- _Activity list_
1) In the epiprocess changelog excerpt, rewrite the entry that begins "Expanded epi_df docs" as a short bulleted list that keeps its main facts.
2) Write the next few entries of the epiprocess changelog excerpt, starting after its last line and matching its style.

(Page excerpt)

Fixed time_type guessing to actually detect Date-class time_values regularly spaced 7 days apart as "week"-type as intended.
Improved printing of epi_dfs, epi_archivess.
Fixed as_of to not cut off any (forecast-like) data with time_value > max_version.
Expanded epi_df docs to include conversion from tsibble/tbl_ts objects, usage of other_keys, and pre-processing objects not following the geo_value, time_value naming scheme.
Expanded epi_slide examples to show how to use an f argument with named parameters.
Updated examples to print relevant columns given a common 80-column terminal width.
Added growth rate examples.
Improved as_epi_archive and epi_archive$new/$initialize documentation, including constructing a toy archive.
Cleanup
Added tests for epi_slide, epi_cor, and internal utility functions.
Fixed currently-unused internal utility functions MiddleL, MiddleR to yield correct results on odd-length vectors.
epiprocess 0.1.1
New features
New example data objects allow one to quickly experiment with epi_dfs and epi_archives without relying/waiting on an API to fetch data.
Improvements
Improved epi_slide error messaging.
Fixed description of the appropriate parameters for an f argument to epi_slide; previous description would give incorrect behavior if f had named parameters that did not receive values from epi_slide’s ....

(End Page excerpt)
(Entries provided)

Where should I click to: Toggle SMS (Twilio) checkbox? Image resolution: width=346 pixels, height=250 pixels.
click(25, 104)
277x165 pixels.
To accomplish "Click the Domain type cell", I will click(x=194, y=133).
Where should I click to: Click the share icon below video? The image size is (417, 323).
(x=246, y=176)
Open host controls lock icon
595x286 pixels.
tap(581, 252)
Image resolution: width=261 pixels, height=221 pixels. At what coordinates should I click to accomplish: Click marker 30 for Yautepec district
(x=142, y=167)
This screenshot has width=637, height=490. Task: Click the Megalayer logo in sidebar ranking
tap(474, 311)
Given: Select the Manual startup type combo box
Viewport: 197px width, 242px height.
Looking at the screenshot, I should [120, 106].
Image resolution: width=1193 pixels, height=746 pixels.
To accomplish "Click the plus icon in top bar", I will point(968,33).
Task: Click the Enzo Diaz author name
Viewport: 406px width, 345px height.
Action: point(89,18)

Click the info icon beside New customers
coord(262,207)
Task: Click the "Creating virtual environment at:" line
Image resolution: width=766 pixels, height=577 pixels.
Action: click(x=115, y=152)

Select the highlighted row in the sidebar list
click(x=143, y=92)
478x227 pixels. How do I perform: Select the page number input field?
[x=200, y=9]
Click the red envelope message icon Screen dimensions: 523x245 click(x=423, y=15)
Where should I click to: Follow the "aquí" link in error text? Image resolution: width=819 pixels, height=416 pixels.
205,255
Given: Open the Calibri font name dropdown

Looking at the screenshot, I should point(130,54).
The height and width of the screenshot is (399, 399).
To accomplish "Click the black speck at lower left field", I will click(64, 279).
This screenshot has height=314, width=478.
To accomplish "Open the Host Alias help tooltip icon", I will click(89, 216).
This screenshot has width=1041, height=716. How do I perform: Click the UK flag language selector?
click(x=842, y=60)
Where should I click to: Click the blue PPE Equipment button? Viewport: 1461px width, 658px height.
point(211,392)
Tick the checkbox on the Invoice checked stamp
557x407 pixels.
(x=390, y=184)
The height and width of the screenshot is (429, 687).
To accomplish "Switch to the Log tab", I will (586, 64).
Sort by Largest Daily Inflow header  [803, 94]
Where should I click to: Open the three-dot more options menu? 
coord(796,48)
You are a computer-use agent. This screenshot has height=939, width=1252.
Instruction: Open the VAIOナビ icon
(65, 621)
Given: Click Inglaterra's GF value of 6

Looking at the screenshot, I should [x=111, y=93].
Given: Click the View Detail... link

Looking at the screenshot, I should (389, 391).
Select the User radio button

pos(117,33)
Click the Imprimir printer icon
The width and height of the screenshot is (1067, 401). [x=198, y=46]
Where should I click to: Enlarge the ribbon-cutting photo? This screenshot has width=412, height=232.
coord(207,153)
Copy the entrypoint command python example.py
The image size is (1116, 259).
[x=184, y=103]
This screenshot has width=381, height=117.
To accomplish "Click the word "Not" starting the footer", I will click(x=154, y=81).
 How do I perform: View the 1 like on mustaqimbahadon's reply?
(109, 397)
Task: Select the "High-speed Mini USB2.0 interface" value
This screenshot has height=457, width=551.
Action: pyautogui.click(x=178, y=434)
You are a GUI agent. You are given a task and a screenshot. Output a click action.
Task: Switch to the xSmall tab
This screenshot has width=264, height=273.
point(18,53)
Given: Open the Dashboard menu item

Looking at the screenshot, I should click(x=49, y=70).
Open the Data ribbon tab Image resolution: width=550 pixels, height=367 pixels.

(End Entries provided)

- _Activity answers_
1)
The epi_df docs were expanded to cover:
- converting tsibble/tbl_ts objects
- using other_keys
- pre-processing objects that don't follow the geo_value, time_value naming scheme

2)
Added some examples throughout the package.
Using example data objects in vignettes also speeds up vignette compilation.
Cleanup
Set up gh-actions CI.
Added tests for epi_dfs.
epiprocess 0.1.0
Implemented core functionality, vignettes
Classes:
epi_df: specialized tbl_df for geotemporal epidemiological time series data, with optional metadata recording other key columns (e.g., demographic breakdowns) and as_of what time/version this data was current/published. Associated functions:
as_epi_df converts to an epi_df, guessing the geo_type, time_type, other_keys, and as_of if not specified.
as_epi_df.tbl_ts and as_tsibble.epi_df automatically set other_keys and key&index, respectively.
epi_slide applies a user-supplied computation to a sliding/rolling time window and user-specified groups, adding the results as new columns, and recycling/broadcasting results to keep the result size stable. Allows computation to be provided as a function, purrr-style formula, or tidyeval dots. Uses slider underneath for efficiency.
epi_cor calculates Pearson, Kendall, or Spearman correlations between two (optionally time-shifted) variables in an epi_df within user-specified groups.
Convenience function: is_epi_df.
epi_archive: R6 class for version (patch) data for geotemporal epidemiological time series data sets. Comes with S3 methods and regular functions that wrap around this functionality for those unfamiliar with R6 methods. Associated functions:
as_epi_archive: prepares an epi_archive object from a data frame containing snapshots and/or patch data for every available version of the data set.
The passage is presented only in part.